There’s no modality that is not handled by AI. And AI systems reach even further, planning advertisement and marketing campaigns, automating social media postings, … Most of this was unthinkable a mere ten years ago.

But then, the first machine learning-driven algorithms did their initial steps: out of the research labs, into first products. They began to curate content on YouTube and social media sites. They started recommending movies on Netflix and songs on Spotify. The ranked search results. They played strategic games on par with humans. The general rise of AI-enabled things has been spectacular.

AI in the workplace

And the workplace is not immune against this. As an undergrad, I was studying how to construct hyperplanes, centroids, and backpropagation rules, and for most of my studies, AI was mostly regarded as an academic research direction. Since I entered the job market, this has changed A LOT. Employers and employees alike realized the potential of AI for work. In most (digital) workplaces, AI is rapidly becoming an invisible co-worker.

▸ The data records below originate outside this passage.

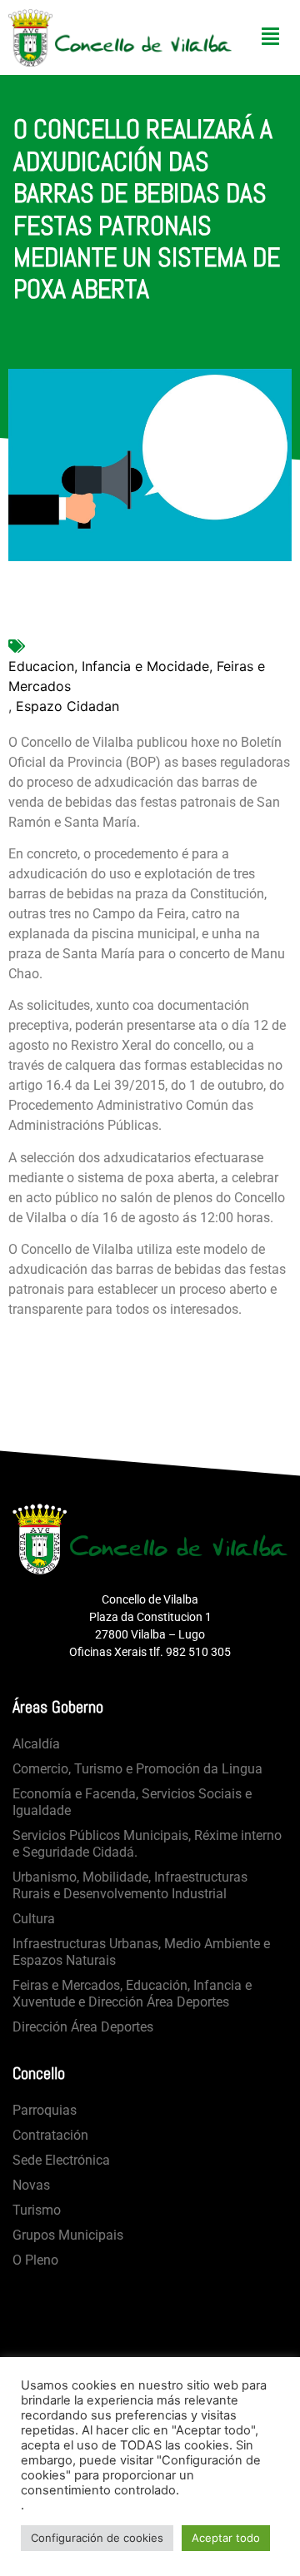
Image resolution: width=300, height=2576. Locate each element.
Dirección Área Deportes (82, 2027)
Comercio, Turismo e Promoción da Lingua (137, 1769)
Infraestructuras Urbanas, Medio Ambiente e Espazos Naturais (141, 1952)
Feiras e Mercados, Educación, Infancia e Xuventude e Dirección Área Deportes (132, 1993)
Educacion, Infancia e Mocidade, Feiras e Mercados (136, 676)
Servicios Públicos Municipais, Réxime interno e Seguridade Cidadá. (147, 1844)
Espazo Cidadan (67, 706)
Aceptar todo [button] (226, 2537)
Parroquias (44, 2110)
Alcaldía (36, 1744)
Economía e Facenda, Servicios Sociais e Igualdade (132, 1802)
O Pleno (35, 2260)
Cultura (33, 1919)
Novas (31, 2185)
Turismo (36, 2210)
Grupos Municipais (67, 2235)
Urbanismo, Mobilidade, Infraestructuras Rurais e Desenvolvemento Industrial (130, 1885)
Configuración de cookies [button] (97, 2537)
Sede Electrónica (61, 2160)
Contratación (50, 2135)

Many dedicated AI tools already made the leap onto our desktops: programmers use AI-assisted coding tools, data analysts prepare pipelines from single sample files through AI, and designers draft faster with AI-generated visuals. These tools undeniably make work easier. But they also raise a deeper question:

What is one’s work?

What is truly my own work? Do I still need to interact with my code, with anything, really, in detail?

The more we AI-ify our workflows, the less we need to engage with our work material. It might well turn out that we no longer need to become experts, possessing deep knowledge about a fairly narrow topic, but rather shallow surfers, taking an AI-glimpse here and there.

In other words, we become mere managers of how work is done by AI. Notice there’s no “our” in front of work.

Is that, can that be fulfilling? Do we not need some sense of depth in our work?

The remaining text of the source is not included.